Monday 25 January 2016

Tax reform is a current issue

The Australian government has a budget problem. It's not always the problem they claim it to be so quickly here are the key problems:

1. The government does not raise enough money.  All budgets are a balance between income and revenue. Presently there is a budget deficit because successive Australian governments cut taxes and allowed some groups to have tax concessions which are politically difficult to remove.

2. The population of Australia is ageing. This will lead to the need to higher government spending in the future on services such as health and on benefit payments, such as pensions. There is also the likelihood that the working population will shrink, meaning fewer workers are available to pay the tax needed to raise revenue.

3. Commodity prices are falling. Australia relies on commodity exports to maintain its standard of living. The collapse in iron ore and coal prices means both Australia income and government tax revenue is falling.

Therefore action must be taken to establish a guaranteed revenue stream for the government. Reforming Australia's appallingly complex tax system, which has many built is advantages for vested interest groups, is essential. Everyone agrees on this point!
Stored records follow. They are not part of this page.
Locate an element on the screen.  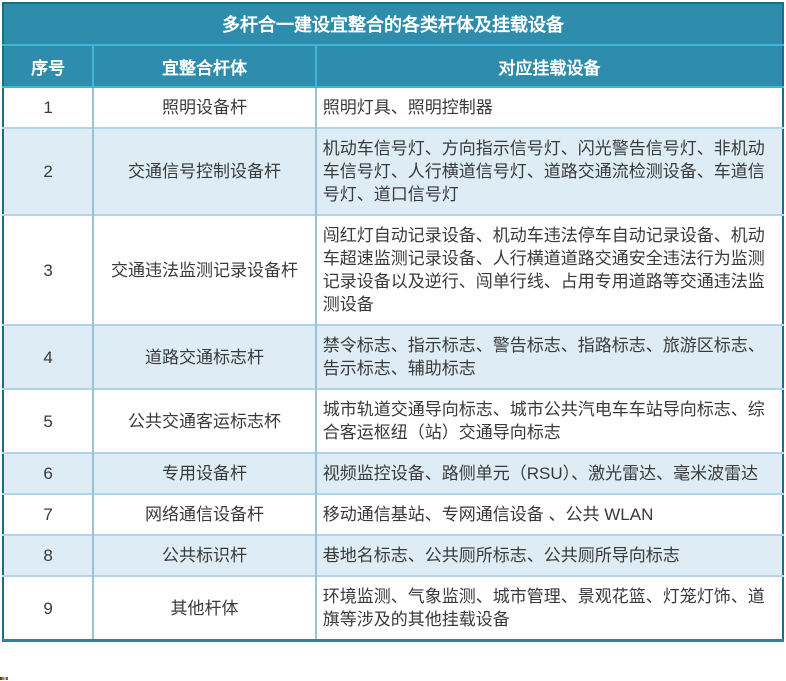
devices-cell: 环境监测、气象监测、城市管理、景观花篮、灯笼灯饰、道旗等涉及的其他挂载设备 is located at coordinates (548, 608). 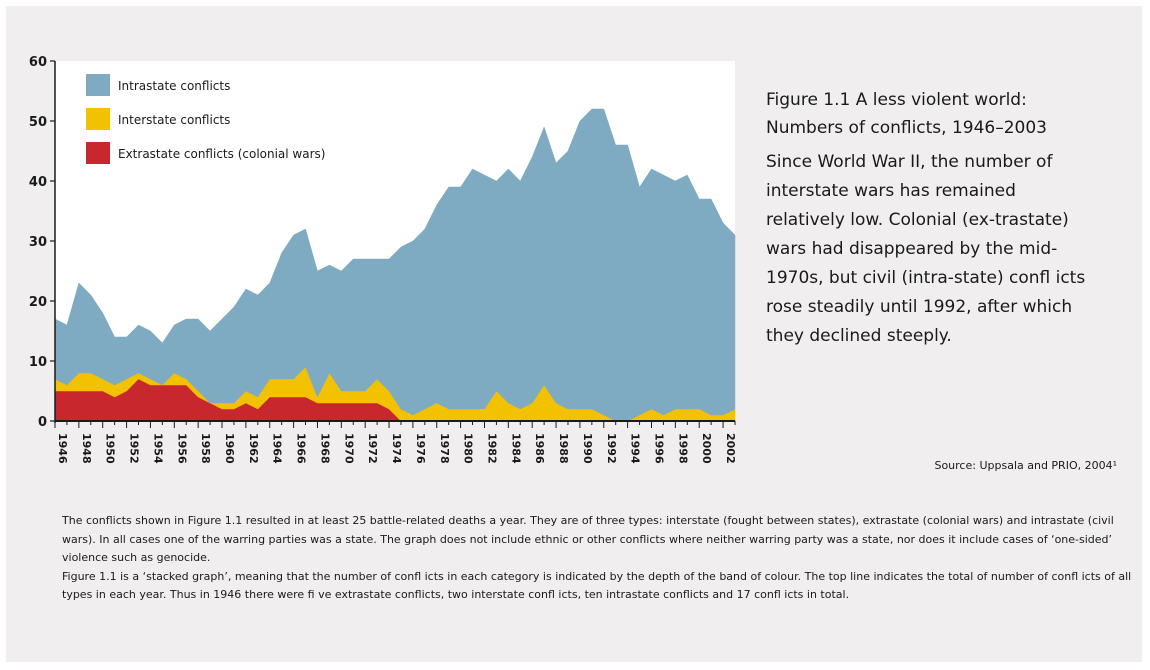 What do you see at coordinates (158, 448) in the screenshot?
I see `x-tick-label: 1954` at bounding box center [158, 448].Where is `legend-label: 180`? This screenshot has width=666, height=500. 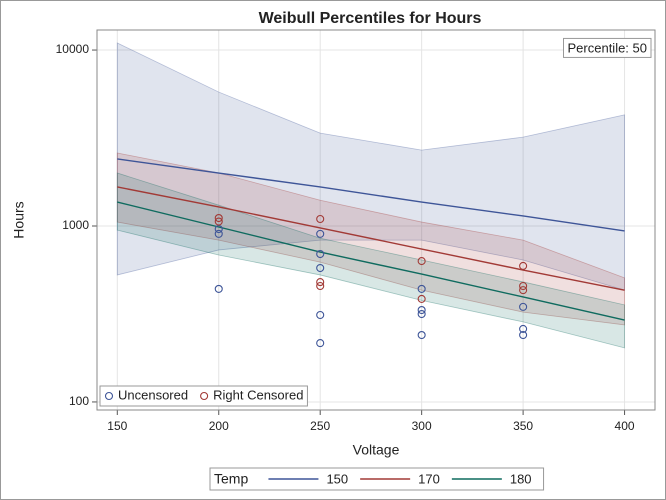
legend-label: 180 is located at coordinates (521, 478).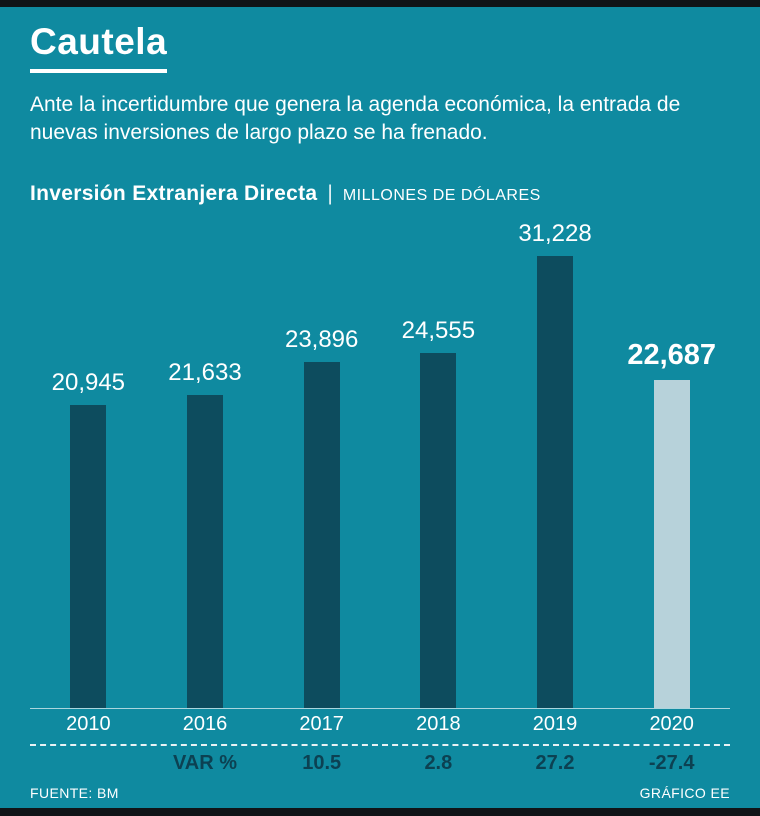 Image resolution: width=760 pixels, height=816 pixels. What do you see at coordinates (672, 762) in the screenshot?
I see `var-percent-value: -27.4` at bounding box center [672, 762].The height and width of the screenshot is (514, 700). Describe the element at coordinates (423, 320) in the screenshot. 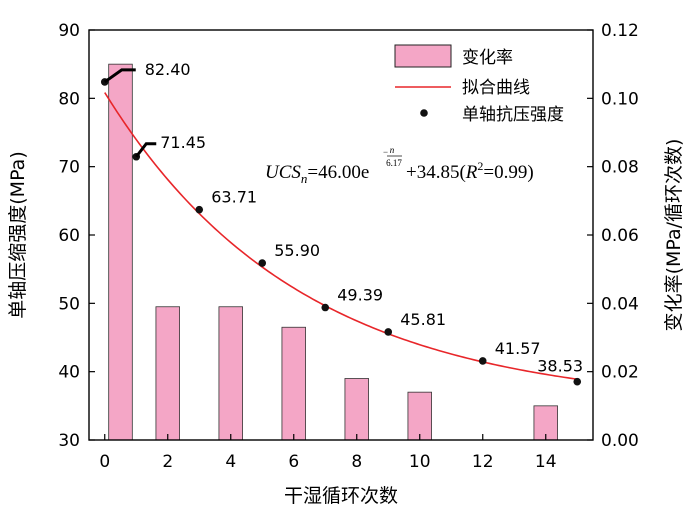

I see `point-value-label: 45.81` at that location.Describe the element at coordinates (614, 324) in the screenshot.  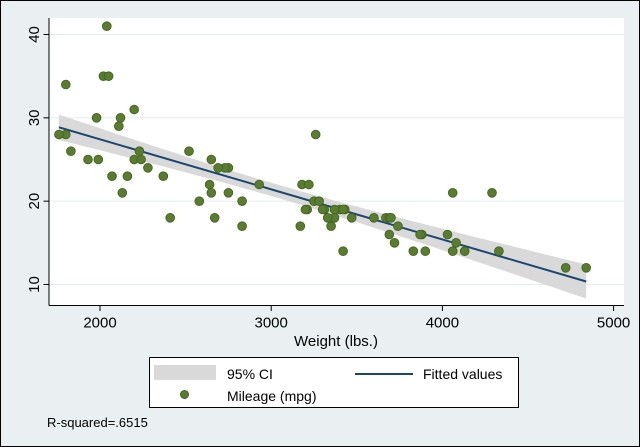
I see `x-tick-label-5000: 5000` at that location.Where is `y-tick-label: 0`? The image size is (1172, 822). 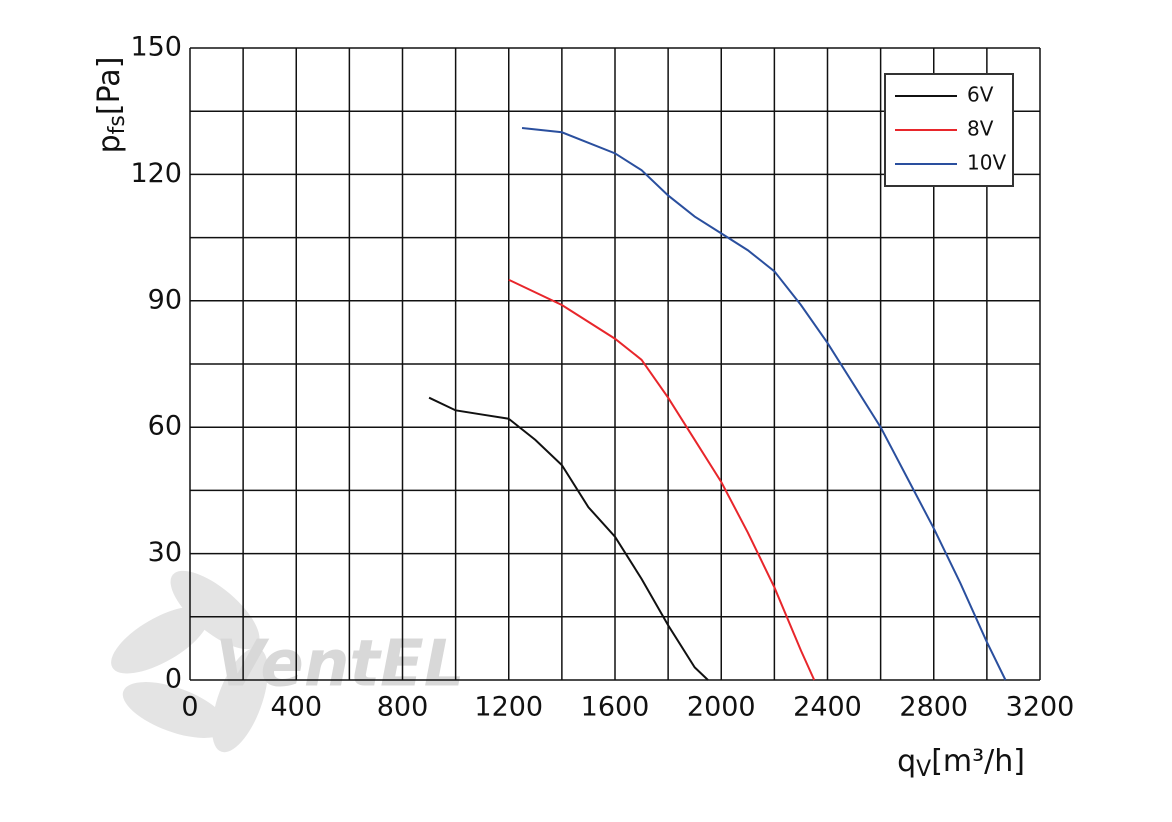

Th problem for politicians is that they can loose support if they upset voters by asking them to pay more. Therefore they are reluctant to make the tough calls.

One suggestion is that GST is raised to 15%, making everyone pay more. There are pros and cons.

Pros: GST is difficult to avoid, you pay it as you spend. It is cheap to collect, firms do a lot of the work for you and raising the rate makes little difference to collection costs. People don't notice when they pay it, it's in the price, so you get fewer complaints.

Cons: The tax is regressive. That means that the burden falls more heavily on the lower paid (lower income quintiles/deciles of the population) and so works against the goal of equity. If placed on goods with external benefits (positive externalities) it makes market failure worse.

An additional point is that if not applied equally on all goods it changes relative prices. Therefore goods without GST become more attractive to consumers and more resources are allocated to them, with fewer resources going to taxed goods. (This is how taxes work!) However an inefficient allocation of resources can result while the government are trying to do the right thing.

The Treasurer, Scott Morrison, is struggling with all of this as he prepares his first Federal Budget. He is concerned, according to the article below, with the effect of GST on Education and Health. Both are 'Merit goods' and they have external benefits. We wish to encourage increased consumption of both, not reduce consumption through tax.


How Australia deals with the 'Budget crisis' is going to be a vital topic for VCE economists and a case study for IB students.

Questions.
1. What is the effect of raising GST on the distribution of income? (Goal of equity)
2. How does putting GST on health differ from putting GST on education? (Hint. Only private education will attract GST.)